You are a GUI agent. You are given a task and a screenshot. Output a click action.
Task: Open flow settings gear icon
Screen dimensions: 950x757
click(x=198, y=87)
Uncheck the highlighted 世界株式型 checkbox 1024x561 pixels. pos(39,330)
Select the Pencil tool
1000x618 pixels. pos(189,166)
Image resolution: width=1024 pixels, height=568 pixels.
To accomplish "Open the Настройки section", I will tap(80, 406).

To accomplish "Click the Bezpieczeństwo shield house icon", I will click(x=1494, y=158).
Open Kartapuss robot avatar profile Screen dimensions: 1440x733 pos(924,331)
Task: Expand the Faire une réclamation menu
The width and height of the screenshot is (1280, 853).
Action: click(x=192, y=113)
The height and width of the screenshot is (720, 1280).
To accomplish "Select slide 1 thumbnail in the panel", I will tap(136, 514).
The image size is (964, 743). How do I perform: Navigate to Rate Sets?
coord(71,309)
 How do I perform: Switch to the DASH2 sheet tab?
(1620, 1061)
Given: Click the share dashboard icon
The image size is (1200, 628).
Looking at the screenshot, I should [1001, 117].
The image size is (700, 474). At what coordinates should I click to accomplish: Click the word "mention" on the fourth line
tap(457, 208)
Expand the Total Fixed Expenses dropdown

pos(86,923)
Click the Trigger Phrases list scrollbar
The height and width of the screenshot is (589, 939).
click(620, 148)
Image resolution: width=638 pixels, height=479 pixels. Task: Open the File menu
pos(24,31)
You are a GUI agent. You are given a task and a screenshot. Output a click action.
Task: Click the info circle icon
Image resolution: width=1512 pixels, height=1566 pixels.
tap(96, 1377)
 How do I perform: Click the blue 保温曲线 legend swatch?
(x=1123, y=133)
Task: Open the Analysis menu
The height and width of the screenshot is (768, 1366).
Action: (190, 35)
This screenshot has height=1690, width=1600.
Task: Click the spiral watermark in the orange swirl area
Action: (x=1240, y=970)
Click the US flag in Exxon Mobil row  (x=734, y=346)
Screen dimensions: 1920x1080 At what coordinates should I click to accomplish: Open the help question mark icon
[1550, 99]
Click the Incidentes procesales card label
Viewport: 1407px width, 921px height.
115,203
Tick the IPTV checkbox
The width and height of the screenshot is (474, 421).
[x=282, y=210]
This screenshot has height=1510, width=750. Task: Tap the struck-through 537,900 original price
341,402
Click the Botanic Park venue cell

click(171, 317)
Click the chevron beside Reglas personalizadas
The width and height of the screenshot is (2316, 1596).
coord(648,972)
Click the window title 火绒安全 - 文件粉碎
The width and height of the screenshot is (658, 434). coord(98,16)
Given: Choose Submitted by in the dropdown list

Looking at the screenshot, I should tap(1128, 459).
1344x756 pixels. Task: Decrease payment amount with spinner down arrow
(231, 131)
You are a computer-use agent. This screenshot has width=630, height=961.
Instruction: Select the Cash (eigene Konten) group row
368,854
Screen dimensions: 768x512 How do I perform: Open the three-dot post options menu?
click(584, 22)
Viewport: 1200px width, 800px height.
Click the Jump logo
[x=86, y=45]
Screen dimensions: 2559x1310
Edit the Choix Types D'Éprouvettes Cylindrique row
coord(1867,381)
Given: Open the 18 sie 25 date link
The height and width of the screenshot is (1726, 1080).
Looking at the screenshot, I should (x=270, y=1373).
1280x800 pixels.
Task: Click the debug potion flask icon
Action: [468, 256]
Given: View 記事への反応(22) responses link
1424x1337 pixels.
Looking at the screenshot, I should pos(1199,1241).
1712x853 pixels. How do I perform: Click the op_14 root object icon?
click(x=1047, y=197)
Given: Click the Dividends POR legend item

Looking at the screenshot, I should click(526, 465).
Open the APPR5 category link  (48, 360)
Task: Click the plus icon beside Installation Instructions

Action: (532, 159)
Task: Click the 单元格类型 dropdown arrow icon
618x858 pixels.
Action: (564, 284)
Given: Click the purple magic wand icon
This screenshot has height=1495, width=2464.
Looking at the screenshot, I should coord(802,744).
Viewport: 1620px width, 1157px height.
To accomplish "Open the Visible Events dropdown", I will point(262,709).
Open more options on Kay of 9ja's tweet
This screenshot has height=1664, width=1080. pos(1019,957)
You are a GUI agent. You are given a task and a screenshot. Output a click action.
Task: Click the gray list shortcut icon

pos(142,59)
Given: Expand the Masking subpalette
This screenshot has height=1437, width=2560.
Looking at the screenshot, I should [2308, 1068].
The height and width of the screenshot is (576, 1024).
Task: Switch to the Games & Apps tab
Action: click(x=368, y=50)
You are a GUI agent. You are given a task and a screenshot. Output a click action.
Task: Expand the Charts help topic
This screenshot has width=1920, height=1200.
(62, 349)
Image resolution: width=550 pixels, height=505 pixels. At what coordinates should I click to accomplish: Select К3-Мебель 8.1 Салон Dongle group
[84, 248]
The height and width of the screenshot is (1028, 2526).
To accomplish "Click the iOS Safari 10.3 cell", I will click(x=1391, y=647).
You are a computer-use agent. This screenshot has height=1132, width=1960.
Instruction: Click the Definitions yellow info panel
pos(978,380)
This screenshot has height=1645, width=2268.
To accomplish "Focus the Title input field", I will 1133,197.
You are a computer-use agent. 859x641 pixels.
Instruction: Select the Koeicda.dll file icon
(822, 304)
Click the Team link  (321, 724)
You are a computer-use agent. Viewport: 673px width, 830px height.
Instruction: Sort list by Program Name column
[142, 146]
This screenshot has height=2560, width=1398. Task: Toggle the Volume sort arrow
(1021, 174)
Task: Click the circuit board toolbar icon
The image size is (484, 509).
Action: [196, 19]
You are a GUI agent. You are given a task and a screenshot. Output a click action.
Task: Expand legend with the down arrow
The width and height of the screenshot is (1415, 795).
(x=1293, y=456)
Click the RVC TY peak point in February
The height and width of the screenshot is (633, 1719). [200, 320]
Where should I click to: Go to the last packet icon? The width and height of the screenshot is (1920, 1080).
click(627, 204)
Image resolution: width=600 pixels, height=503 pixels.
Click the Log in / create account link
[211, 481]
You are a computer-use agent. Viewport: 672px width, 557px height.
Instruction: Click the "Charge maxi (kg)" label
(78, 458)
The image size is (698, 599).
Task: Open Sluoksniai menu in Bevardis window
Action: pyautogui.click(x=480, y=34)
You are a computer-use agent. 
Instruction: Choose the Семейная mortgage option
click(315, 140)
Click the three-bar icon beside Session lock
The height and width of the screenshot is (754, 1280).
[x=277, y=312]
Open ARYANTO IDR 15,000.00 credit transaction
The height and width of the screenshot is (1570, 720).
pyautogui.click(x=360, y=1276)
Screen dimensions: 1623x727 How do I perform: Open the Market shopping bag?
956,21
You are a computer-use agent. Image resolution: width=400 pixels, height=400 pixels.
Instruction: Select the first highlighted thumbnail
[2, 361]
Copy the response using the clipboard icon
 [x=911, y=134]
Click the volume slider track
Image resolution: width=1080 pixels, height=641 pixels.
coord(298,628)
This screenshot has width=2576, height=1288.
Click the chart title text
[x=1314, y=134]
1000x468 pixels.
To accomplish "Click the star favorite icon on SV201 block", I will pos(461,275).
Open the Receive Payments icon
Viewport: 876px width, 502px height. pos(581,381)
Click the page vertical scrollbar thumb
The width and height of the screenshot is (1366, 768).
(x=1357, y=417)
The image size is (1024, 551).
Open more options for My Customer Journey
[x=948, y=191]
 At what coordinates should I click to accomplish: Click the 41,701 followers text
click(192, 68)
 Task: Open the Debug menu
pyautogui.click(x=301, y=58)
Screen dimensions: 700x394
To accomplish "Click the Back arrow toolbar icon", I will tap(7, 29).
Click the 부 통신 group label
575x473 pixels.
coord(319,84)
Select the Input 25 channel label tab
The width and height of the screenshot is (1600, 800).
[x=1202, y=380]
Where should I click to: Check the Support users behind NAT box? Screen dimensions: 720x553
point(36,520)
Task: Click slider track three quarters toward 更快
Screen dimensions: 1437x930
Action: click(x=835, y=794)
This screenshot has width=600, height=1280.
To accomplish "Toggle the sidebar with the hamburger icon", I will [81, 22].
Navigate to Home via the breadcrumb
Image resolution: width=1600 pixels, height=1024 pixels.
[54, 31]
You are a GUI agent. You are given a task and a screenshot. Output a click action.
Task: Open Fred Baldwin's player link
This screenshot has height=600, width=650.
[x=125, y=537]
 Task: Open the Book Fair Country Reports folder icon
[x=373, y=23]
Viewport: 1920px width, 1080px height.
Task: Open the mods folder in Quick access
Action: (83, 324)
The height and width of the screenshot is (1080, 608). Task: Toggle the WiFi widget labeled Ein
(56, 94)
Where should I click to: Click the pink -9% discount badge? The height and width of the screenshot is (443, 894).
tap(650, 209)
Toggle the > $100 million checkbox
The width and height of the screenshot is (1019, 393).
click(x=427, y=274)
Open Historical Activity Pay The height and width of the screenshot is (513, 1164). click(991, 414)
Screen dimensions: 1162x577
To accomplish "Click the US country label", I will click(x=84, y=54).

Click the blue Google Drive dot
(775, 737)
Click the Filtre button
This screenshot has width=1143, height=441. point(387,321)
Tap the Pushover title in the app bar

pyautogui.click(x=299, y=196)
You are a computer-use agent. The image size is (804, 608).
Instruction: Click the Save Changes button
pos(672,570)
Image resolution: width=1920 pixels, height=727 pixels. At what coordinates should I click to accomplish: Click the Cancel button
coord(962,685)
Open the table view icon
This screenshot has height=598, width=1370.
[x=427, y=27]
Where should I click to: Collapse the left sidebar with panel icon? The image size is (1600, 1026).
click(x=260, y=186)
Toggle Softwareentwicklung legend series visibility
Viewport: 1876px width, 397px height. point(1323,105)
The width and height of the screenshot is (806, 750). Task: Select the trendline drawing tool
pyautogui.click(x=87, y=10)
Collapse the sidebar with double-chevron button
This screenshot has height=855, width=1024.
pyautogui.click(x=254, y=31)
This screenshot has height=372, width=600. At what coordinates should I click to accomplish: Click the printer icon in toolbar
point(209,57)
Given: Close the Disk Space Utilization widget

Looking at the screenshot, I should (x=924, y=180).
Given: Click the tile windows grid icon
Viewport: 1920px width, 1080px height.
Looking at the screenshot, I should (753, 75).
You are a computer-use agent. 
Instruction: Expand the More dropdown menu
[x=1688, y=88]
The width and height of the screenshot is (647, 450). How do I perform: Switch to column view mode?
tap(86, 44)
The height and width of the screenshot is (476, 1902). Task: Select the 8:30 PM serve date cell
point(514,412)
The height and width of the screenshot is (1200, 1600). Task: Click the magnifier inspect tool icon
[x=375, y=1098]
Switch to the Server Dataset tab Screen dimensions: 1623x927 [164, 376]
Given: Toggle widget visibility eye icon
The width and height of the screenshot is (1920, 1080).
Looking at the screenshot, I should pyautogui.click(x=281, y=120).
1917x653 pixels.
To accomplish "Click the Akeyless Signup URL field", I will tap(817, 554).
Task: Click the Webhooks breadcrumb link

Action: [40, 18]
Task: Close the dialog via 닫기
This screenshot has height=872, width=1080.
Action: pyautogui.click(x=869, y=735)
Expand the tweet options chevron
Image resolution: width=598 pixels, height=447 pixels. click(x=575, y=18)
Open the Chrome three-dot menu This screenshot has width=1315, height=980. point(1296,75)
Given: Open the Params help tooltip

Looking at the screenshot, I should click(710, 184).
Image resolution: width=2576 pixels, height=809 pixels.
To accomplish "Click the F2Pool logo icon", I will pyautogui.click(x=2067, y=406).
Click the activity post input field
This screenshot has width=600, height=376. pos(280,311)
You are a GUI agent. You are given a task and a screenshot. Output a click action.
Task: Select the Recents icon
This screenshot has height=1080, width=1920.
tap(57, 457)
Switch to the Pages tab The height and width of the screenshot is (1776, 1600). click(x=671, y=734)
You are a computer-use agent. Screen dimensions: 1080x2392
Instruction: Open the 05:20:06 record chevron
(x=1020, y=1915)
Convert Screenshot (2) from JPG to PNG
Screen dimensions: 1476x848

*REQUIREMENT*:
Pick out every line of the listing above that contains the word "checkbox".

*WRITTEN RESPONSE*:
Uncheck the highlighted 世界株式型 checkbox 1024x561 pixels. pos(39,330)
Tick the IPTV checkbox
Toggle the > $100 million checkbox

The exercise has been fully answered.